Interview of Ned Zimmerman Bence, CEO of GoogyUp conducted by Sohaib Elbebny on June, 29, 2020.
GogyUp participated in the MCN 2019 cohort as a Literacy Support System that converts existing text into trackable, mobile training with embedded, just-in-time reading assistance for employees with low print literacy or English proficiency.
- Planning all the way to the end may not grant you success but being flexible to change can adapt to the outcomes may do.
- How to decide when to shift and reconsider your business plan
- How the implementation of a plan can be more sophisticated than expected.
- Using data to improve the results.
How did you shift from your product and changed it?

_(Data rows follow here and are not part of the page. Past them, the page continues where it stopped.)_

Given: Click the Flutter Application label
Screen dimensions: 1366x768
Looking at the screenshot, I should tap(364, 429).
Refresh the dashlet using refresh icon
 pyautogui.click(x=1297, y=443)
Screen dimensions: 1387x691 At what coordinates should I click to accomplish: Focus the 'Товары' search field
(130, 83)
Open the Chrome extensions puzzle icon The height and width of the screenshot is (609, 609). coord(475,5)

Through listening to our customers and looking at the broader landscape, we started with the idea of selling our literacy platform. Our mission remains the same, and that is to increase the opportunities for adults to become literate and, therefore, participate in society fully. Our original intent to reach the mission was to sell our technology, which can allow adults to understand in the moment documents that they need to know to understand how to do their job or to comply with the summons or whatever they learn to read over time. We initially were targeting manufacturers, who, eight months ago, were in a real need to bring workers on and be able to onboard them quickly and understand that they understood how to work safely.

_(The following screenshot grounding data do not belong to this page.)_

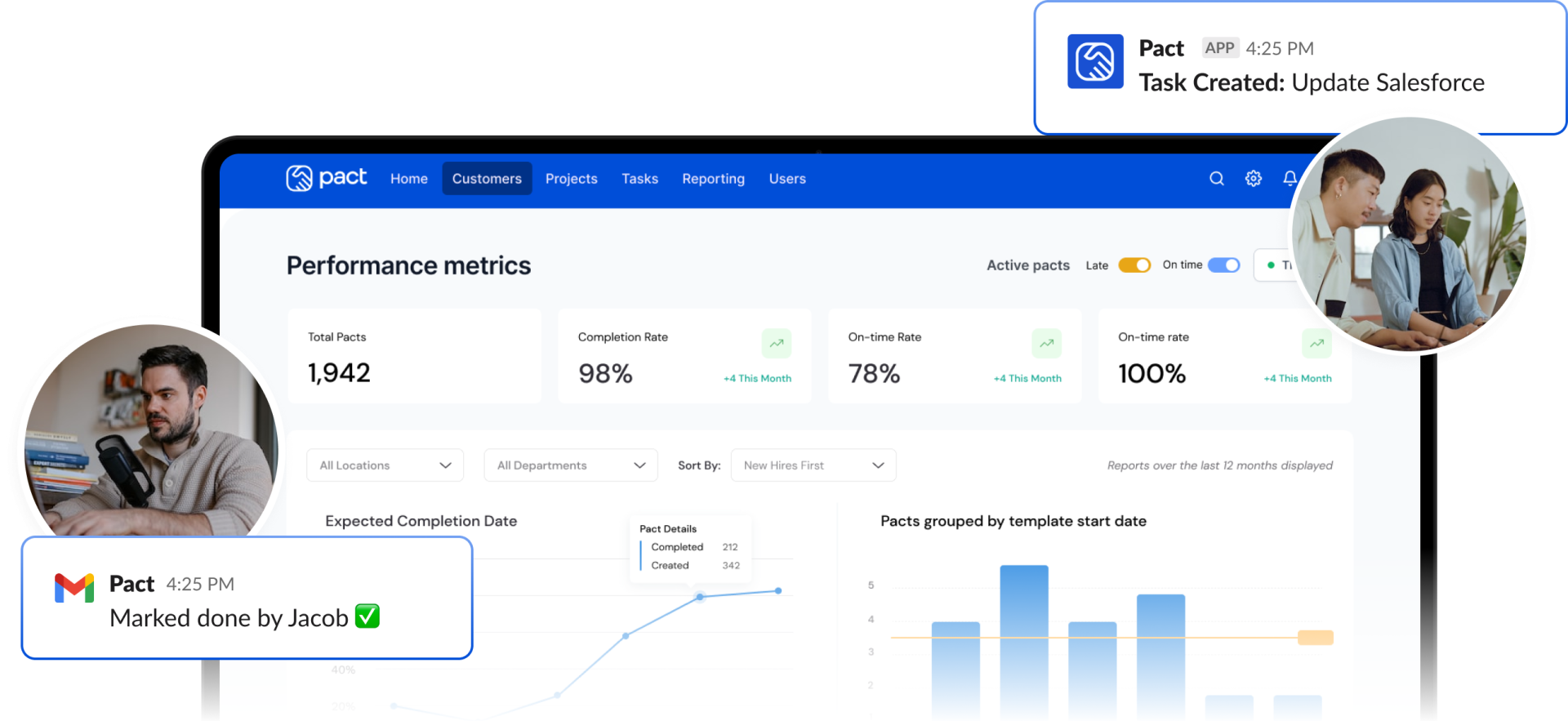Viewport: 1568px width, 721px height.
Task: Click the On-time Rate 78% trend icon
Action: (x=1046, y=344)
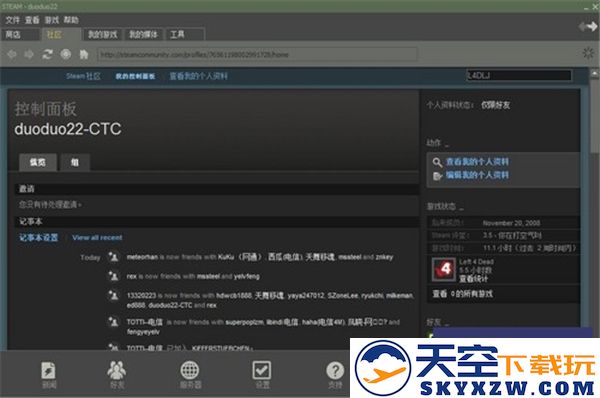This screenshot has height=398, width=600.
Task: Click the community search input field
Action: click(x=519, y=75)
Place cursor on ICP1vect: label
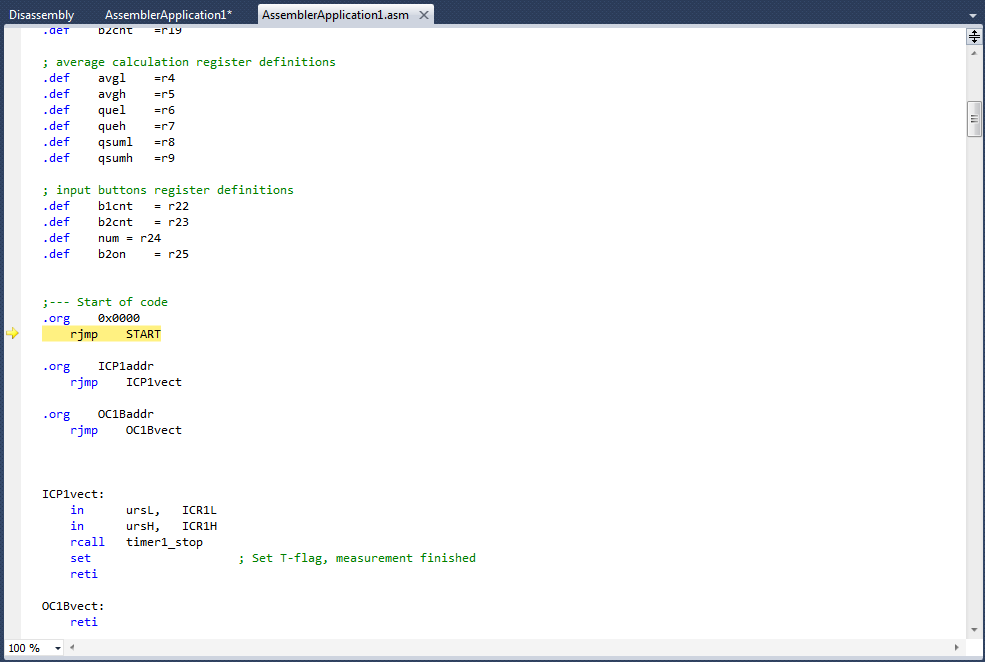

How was your first attempt to implement your product?
We had made some progress with trials and things like that with a couple of regional manufacturers, but it just didn’t seem to be going as fast as we had anticipated.

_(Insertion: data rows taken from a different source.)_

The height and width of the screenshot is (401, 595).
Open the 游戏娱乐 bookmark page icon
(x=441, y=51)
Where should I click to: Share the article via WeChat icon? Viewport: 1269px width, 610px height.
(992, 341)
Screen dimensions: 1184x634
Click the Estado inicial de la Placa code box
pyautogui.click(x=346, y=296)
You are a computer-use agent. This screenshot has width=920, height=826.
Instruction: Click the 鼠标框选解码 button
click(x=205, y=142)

The workers have a real problem with misunderstanding, so it was perfect for us. It was a perfect scenario for us, but our implementation, our ability to deliver on what they needed, we weren’t able to build the features that would get our product to where it was going to be. We’d spent probably six weeks on that relationship and then a week of planning the rollout of this pilot, and then we ran a pilot for two days, and they said, “Nope. Sorry. This is going to take too much time. We got to cut it.” I was like, “Absolutely. If you’re nervous about our product after two days, yeah
How did you get the new idea for the product?
One of our co-founders, whose son is brilliant but severely dyslexic, had mentioned to me that, “When I go out to eat, I sometimes just kind of point at something on a menu. I have no idea what it is, but I can’t take the time to read it.” I was like, “That’s horrible. We’ve got to do something about that.” This was also at a time when Google OCR was coming online really well. We decided to think about what it would be like to work with dyslexia and develop something that a dyslexic adult could use, again, to get that stripped, simple, sequenced instruction and how sounds are spelled. Allowing Them to point their phone at any document and have that available to them at the moment again.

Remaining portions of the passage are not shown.